Against the background of the declining Ottoman Empire, the Assumptionists had established a presence therein, where, in accord with preceding French religious, the order was permitted to evangelise the Eastern and Oriental Orthodox population of the Ottoman Empire based upon the Capitulations the Empire had established with France. The Assumptionists had established a house of studies at Kadıköy on the Bosporus in 1895 in order to bolster this proselytory mission following the promulgation of Pope Leo XIII's Apostolic Letter, Praeclara gratulationis publicae on 20 June 1894. In September 1902, Jugie was sent to Kadiköy, where he first provided instruction in Greek between 1902 and 1903, before teaching Dogmatic Theology and
Canon Law therein between 1903 and 1904. Following a brief tenure as a director of Kadiköy's Greek alumnate between 1904 and 1905, Jugie returned to providing teaching in Dogmatic Theology through to 1914. Contextually, Kadiköy had quickly established itself as an important centre of scholarship, as exemplified by the fact that, in 1897, the institute founded one of the foremost journals in Oriental studies under the editorship of the future Latin Archbishop of Athens, Louis Petit, the Echos d’Orient, for which Jugie produced numerous articles for throughout his literary career.
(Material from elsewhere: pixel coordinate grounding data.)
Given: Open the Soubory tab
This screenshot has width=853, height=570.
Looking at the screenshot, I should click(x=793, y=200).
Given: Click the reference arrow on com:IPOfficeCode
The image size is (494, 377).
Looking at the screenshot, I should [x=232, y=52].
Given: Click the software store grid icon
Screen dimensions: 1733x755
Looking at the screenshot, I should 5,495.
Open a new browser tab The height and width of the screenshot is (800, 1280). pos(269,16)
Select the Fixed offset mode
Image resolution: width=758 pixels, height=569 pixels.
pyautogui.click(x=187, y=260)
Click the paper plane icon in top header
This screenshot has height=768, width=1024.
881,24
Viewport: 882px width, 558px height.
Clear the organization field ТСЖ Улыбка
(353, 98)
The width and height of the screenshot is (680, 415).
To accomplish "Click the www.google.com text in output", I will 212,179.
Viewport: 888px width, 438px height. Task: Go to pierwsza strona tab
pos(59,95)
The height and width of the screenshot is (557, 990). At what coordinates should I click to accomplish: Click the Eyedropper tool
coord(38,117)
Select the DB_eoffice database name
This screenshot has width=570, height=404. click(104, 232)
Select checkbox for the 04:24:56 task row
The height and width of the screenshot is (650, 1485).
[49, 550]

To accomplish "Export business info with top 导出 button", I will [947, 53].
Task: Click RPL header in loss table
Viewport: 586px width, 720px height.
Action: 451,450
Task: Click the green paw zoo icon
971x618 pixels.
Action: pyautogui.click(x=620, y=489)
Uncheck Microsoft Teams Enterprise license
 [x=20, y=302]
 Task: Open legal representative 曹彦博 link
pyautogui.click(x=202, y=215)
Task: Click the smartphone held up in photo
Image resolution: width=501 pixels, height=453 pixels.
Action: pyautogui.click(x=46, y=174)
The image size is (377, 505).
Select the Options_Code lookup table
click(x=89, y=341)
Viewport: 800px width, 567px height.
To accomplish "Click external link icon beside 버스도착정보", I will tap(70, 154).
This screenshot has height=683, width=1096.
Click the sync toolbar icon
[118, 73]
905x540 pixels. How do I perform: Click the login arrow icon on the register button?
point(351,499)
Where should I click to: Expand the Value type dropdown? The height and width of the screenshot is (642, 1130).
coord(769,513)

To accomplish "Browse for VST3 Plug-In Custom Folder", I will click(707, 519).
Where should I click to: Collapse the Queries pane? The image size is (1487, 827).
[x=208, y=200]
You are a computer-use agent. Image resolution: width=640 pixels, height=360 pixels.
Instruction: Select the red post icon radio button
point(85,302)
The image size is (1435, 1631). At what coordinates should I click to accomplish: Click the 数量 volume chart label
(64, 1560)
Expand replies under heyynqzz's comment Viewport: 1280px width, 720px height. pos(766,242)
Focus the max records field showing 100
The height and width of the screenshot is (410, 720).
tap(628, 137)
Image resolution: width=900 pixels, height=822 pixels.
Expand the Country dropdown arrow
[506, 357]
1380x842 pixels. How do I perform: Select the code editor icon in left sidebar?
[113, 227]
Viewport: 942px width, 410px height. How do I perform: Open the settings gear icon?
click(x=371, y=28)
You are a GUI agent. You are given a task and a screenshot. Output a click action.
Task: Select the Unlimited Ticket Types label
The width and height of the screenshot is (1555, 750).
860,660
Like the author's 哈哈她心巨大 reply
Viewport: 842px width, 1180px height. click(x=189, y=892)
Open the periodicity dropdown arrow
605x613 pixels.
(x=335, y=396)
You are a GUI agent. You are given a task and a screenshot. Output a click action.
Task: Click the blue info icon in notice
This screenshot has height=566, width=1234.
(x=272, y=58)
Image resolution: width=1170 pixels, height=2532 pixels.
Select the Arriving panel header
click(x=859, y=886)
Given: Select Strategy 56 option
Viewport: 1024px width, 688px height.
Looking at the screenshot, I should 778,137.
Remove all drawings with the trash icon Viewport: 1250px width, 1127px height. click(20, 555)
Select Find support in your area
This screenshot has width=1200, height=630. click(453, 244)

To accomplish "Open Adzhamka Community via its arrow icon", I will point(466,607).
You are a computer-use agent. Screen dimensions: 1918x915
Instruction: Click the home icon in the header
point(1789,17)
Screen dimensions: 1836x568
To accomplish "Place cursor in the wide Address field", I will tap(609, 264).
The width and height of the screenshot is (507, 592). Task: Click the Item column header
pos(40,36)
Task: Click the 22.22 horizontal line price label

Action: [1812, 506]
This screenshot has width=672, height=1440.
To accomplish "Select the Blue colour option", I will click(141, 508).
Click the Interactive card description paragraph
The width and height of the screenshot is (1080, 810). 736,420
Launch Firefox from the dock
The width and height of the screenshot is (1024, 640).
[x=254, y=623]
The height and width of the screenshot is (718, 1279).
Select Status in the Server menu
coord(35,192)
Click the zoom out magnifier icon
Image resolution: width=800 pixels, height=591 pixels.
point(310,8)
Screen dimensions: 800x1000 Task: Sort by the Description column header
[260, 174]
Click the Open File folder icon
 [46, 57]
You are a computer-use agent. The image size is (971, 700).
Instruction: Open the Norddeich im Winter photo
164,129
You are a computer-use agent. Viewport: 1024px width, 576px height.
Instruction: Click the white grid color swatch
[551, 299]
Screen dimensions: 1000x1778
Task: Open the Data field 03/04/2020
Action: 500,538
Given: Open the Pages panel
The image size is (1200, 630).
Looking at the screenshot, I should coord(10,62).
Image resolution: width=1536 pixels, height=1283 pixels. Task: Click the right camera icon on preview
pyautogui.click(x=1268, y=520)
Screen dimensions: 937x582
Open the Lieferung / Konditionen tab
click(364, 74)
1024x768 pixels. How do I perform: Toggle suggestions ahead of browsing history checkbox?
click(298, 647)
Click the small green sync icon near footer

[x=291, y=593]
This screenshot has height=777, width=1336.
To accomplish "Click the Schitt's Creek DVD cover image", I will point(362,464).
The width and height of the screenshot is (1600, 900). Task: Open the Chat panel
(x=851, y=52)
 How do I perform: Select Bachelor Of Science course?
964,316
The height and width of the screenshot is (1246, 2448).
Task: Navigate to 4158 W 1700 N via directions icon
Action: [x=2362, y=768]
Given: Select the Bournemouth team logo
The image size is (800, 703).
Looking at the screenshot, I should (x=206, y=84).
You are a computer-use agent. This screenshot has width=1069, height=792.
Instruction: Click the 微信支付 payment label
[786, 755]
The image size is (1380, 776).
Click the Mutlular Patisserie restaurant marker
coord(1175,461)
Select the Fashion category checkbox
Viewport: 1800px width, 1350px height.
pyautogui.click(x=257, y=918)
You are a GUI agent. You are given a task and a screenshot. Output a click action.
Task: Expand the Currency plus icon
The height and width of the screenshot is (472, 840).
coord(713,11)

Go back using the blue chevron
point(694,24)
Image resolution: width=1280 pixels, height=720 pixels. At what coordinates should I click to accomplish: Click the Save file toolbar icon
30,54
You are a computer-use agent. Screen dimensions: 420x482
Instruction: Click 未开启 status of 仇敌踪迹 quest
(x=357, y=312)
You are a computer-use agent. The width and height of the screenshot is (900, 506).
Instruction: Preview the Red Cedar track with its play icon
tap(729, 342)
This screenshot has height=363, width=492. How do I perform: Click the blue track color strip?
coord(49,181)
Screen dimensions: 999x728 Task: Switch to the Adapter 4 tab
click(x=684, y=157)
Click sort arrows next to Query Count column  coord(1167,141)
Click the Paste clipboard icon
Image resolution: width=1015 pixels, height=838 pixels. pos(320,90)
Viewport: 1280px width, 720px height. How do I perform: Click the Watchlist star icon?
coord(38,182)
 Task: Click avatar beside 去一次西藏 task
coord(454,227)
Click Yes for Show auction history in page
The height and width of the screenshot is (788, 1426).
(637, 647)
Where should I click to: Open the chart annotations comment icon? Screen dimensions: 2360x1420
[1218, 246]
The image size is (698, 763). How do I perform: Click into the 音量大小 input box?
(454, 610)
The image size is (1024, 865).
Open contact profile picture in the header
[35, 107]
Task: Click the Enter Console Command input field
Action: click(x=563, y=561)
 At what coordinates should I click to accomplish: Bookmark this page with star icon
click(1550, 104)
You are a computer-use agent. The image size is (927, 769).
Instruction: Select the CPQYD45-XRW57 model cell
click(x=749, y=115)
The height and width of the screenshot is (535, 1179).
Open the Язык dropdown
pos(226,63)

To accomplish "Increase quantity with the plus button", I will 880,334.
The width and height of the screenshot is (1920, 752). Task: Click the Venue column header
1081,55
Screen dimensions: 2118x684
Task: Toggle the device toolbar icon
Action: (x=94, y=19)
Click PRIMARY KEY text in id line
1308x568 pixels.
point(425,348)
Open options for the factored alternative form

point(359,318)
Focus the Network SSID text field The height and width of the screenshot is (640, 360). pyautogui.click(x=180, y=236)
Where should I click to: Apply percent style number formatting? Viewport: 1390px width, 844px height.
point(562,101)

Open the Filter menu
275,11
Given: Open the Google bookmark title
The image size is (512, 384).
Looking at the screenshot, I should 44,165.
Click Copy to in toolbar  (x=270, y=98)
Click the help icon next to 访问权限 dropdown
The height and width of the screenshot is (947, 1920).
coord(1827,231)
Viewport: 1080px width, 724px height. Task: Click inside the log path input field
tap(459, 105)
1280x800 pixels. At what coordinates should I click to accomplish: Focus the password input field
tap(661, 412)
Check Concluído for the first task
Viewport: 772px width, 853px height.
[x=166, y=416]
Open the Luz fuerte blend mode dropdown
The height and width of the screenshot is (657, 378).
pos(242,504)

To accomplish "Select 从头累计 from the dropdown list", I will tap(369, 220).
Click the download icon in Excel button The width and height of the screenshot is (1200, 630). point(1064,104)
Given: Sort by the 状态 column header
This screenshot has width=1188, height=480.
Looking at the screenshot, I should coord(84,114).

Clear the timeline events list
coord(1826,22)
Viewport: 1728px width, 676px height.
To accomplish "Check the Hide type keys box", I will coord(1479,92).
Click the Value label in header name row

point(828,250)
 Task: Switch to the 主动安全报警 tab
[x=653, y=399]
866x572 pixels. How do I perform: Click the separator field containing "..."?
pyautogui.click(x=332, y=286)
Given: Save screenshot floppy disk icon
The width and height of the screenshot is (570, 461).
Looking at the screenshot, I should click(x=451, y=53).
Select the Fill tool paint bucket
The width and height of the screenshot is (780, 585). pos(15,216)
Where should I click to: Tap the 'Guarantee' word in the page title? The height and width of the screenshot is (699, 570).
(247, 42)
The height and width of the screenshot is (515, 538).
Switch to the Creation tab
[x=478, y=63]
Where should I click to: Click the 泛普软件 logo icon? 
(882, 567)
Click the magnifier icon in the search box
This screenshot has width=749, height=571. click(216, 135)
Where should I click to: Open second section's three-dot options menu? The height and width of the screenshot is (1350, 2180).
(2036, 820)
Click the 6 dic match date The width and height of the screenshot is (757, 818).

With the outbreak of World War One, between 1915 and 1917, Jugie was stationed in Limoges in order to fulfil mandatory military service for the French Army. Subsequently, in 1917, Jugie was appointed as a teacher in theology at the recently established Pontifical Oriental Institute in Rome, where he would continue to provide instruction through to 1952. During his period therein, Jugie produced two of his most notable opera, including his two-part article treating the fourteenth-century Byzantine Orthodox theologian, Gregory Palamas and the Hesychast controversy titled 'Grégoire Palamas et la controverse palamite' for the multi-volume Dictionnaire de Théologie Catholique, and his five-volume historical exposition of Eastern Christian theology, the Theologia dogmatica christianorum orientalium. Moreover, alongside Louis Petit and Xenophon A. Sideridès, Jugie produced an eight-volume critical edition of the opera omnia of the fifteenth-century Eastern Orthodox theologian and the first Ecumenical Patriarch of Constantinople under Ottoman rule, George-Gennadios Scholarios. Jugie also provided instruction at the Pontifical Lateran University and the Institut catholique in Lyons, with his students in the latter including the Assumptionist Patristics scholar, Antoine Wenger.

Having begun to suffer from Parkinson's disease in 1953, Martin retired from teaching. He died on 29 November 1954 in Lorgues and was buried the next day.